Une échéance approche et chacun donne un peu plus. On reste tard, on reprend le dossier d'un collègue, on renonce provisoirement à une tâche moins urgente. Cet effort peut être libre, utile et même source de fierté commune.
La difficulté apparaît au cycle suivant. Le planning suppose désormais la même intensité, sans la nommer ni la compenser. Le record d'hier devient la base de calcul d'aujourd'hui ; celui qui revient à un rythme normal semble avoir baissé de niveau.
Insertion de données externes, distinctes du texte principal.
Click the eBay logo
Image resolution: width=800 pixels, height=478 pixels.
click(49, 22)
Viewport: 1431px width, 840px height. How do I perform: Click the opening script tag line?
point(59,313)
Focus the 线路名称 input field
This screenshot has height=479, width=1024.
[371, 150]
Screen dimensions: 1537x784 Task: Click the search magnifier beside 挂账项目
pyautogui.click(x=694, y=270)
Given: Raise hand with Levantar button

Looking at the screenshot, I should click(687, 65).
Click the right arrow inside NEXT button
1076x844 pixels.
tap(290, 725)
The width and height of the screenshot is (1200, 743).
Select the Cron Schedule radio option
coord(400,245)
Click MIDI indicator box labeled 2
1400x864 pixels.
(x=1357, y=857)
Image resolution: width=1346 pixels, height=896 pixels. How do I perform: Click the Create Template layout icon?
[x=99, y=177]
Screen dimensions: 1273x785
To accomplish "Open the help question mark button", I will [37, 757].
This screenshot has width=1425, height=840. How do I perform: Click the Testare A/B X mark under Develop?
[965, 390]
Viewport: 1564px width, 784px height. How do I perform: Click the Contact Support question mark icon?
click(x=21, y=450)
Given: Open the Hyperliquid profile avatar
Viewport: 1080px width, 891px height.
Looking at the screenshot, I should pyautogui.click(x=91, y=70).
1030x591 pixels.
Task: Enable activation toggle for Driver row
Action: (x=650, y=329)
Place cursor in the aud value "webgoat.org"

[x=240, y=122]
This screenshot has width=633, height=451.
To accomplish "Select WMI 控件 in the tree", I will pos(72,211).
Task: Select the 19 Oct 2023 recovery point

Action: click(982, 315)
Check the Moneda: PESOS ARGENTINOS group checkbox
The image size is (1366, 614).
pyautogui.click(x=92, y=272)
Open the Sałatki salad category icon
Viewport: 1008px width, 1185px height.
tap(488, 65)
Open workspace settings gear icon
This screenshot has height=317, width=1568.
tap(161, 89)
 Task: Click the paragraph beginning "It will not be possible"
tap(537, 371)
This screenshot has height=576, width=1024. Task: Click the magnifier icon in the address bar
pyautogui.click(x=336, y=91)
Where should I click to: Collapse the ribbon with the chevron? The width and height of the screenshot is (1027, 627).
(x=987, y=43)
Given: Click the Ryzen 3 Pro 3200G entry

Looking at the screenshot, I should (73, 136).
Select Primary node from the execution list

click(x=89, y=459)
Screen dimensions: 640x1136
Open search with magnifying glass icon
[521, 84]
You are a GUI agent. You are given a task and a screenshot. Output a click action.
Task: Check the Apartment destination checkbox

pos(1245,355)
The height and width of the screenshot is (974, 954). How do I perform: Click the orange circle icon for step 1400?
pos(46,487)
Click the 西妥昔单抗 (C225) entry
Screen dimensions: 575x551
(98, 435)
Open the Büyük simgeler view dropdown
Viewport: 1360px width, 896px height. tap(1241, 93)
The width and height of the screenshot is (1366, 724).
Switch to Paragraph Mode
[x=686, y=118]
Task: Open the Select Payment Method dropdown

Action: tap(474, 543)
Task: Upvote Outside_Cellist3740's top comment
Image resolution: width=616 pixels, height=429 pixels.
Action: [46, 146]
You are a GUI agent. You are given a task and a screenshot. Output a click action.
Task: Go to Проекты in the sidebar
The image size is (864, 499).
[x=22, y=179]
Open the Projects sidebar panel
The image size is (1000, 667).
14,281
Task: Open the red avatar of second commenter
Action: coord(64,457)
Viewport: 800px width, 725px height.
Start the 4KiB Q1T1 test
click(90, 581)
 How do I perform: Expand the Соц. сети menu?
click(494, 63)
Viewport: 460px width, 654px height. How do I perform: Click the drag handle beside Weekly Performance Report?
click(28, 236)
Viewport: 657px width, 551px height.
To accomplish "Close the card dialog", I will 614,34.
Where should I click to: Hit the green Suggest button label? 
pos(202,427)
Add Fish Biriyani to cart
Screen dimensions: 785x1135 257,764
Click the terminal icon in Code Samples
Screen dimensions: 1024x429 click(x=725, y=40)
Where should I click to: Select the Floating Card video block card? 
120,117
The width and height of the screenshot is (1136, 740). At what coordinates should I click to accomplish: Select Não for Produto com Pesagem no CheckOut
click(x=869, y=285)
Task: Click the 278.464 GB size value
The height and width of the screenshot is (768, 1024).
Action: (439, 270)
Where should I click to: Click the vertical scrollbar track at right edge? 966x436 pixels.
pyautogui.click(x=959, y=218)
Ce mécanisme efface la différence entre capacité durable et mobilisation exceptionnelle. Il apprend aux salariés qu'offrir davantage revient à perdre une limite. Les plus prudents cachent alors leurs réserves, et les plus généreux s'épuisent.
Après un pic, l'organisation devrait faire les comptes : qu'avons-nous demandé de plus, pourquoi, pendant combien de temps, et comment récupérons-nous ? Si le besoin devient permanent, il faut modifier les ressources ou les objectifs au lieu de conserver le vocabulaire de l'urgence.
La reconnaissance n'est pas seulement un merci. Elle consiste aussi à ne pas saisir le don pour en faire une dette future. L'effort volontaire reste possible lorsque chacun sait qu'il ne sera pas utilisé contre lui comme preuve de ce qu'il doit toujours pouvoir fournir.